Dalam perdebatan tersebut satu kelompok menolak adanya kebebasan propaganda seutuhnya. Mereka memperbolehkan setiap organisasi untuk berorasi dan membuat poster sendiri. Namun menolak jika masing-masing organisasi membuat selebarannya sendiri.

Untuk menyelesaikan perdebatan itu maka forum H-1 yang sebelumnya direncanakan untuk mempersiapkan perlengkapan juga akan digunakan untuk membahas mengenai kebebasan propaganda. Setelah hampir 6 jam namun perdebatan belum juga menemui titik temu. Dengan begitu tidak ada solusi yang bisa didapatkan.

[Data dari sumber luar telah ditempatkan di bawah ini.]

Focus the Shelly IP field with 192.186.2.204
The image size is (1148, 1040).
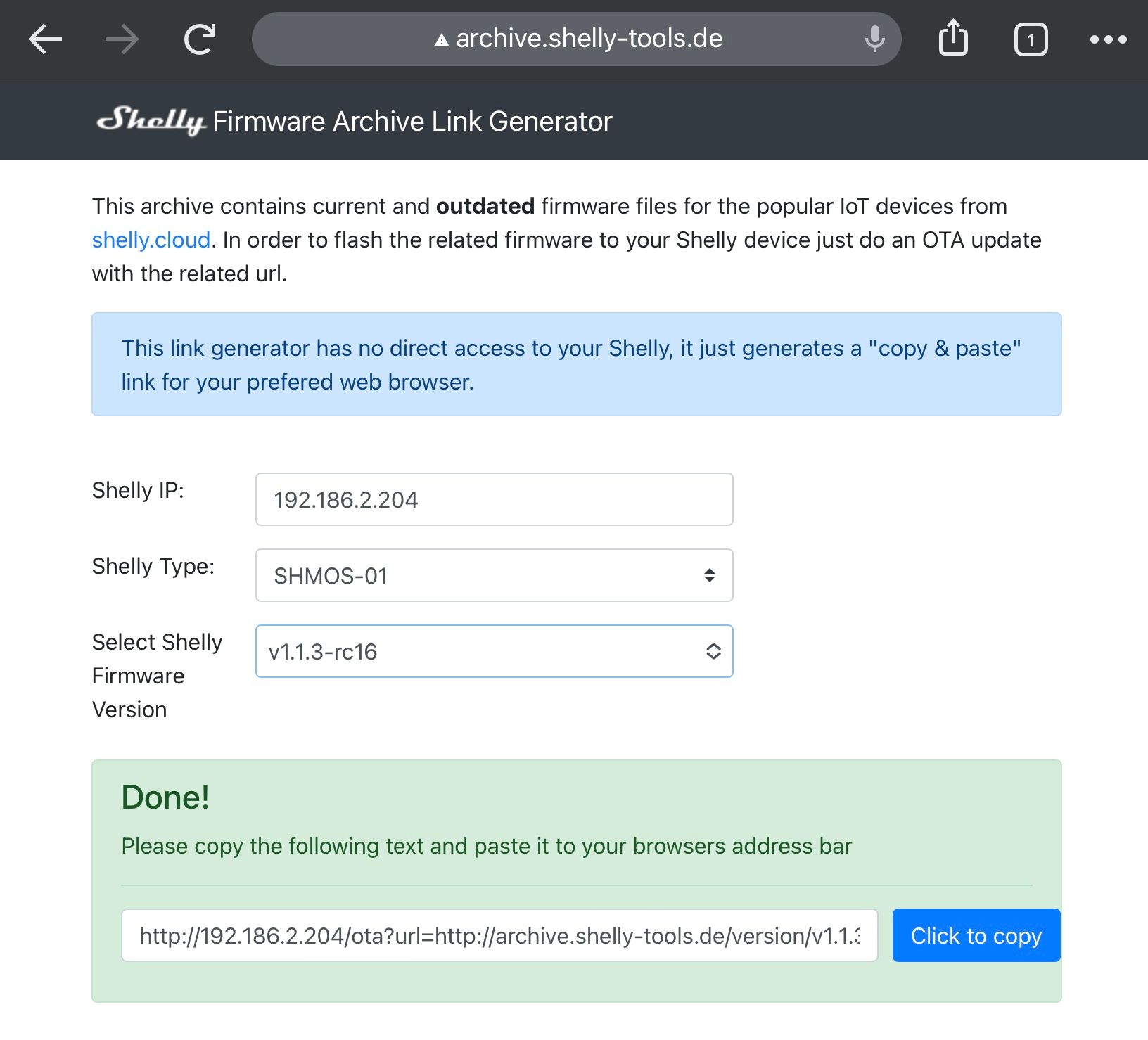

Oleh karena itu KPO PRP mengusulkan agar ada voting. Ini adalah pilihan terbaik dari kondisi tidak ada kesepakatan bersama. Serta mengharapkan organisasi-organisasi yang tidak hadir dalam forum tersebut dapat memberikan suaranya dan mendukung pilihan nomer 2.

Pilihan dalam voting tersebut yaitu: 1) selebaran hanya ada 1 selebaran aliansi. Organisasi anggota aliansi tidak boleh buat selebaran sendiri. Sementara organisasi anggota aliansi bisa berorasi dan membuat poster sendiri. 2) selebaran aliansi ada dan tiap organisasi dibebaskan membuat selebarannya sendiri. Termasuk bisa berorasi dan membuat poster sendiri. Selebaran masing-masing organisasi juga menyebutkan 3 isu utama. Media diarahkan semua ke Juru Bicara aliansi.

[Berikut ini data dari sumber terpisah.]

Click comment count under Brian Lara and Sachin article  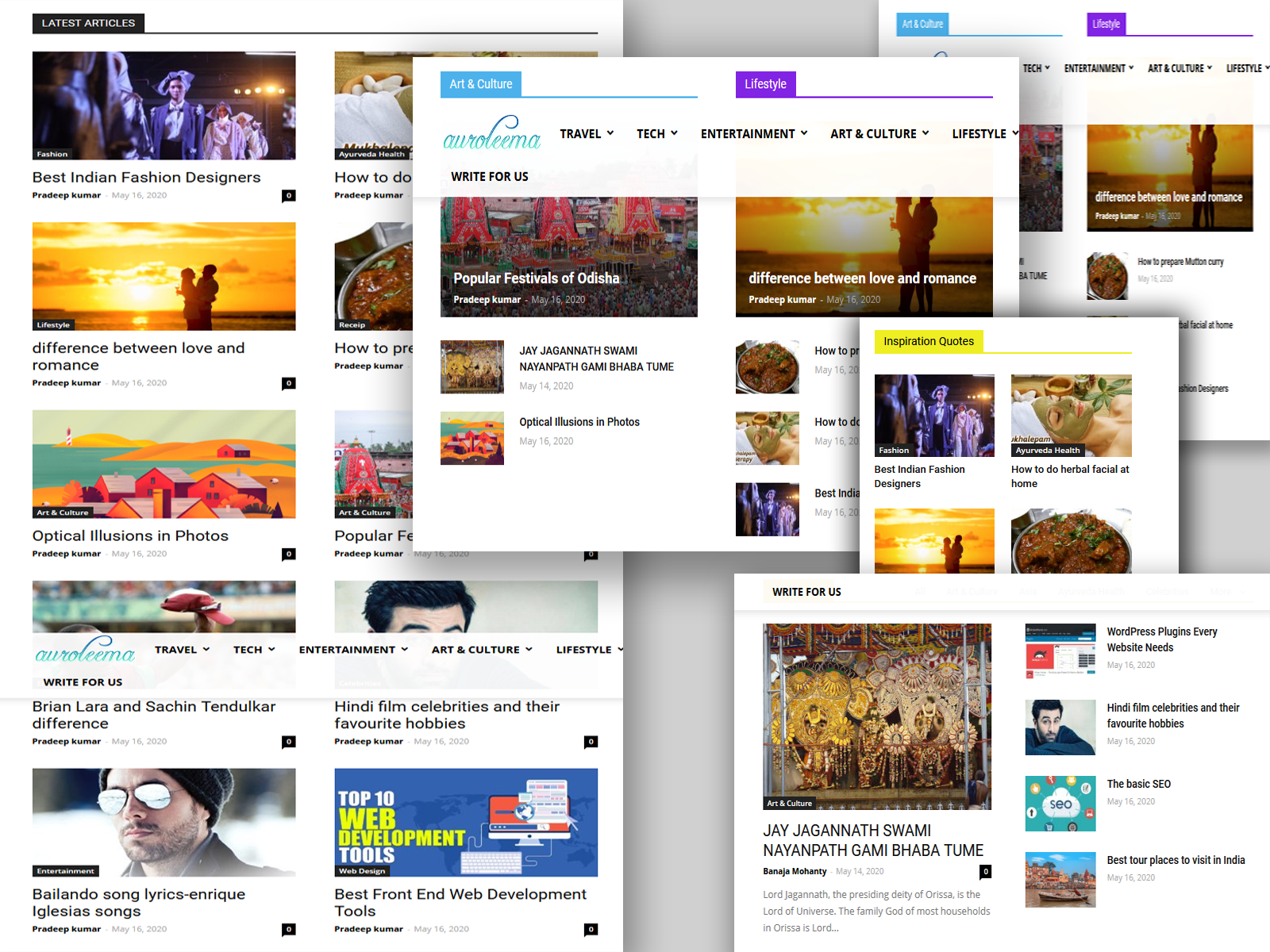coord(289,742)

Hasil voting diantara mereka yang hadir di forum tersebut adalah: Pilihan 1) PPR, Pembebasan, LPM Rhetor, PSB, PRD, FMPR dan SMI (mahasiswa). Pilihan 2) KPO PRP, LBH, AMP, Kaukus Perda Gepeng, LSS dan PLUSH.

Sementara itu dalam koordinasi di media online: Forum LSM, AJI Yogyakarta dan Satunama mendukung pilihan 1. Dan Komite Perjuangan Perempuan mendukung pilihan 2. Sebenarnya masih terdapat belasan organisasi yang belum memberikan suaranya. Namun karena waktu terbatas maka voting melalui media online diberikan deadline.

Setelah berkoordinasi maka KPO PRP memutuskan mengundurkan diri dari Komite Bersama Reformasi 1998. Dan melakukan aksi bersama organisasi dan individu-individu lain di Aliansi Rakyat untuk Demokrasi dalam momentum Penggulingan Soeharto.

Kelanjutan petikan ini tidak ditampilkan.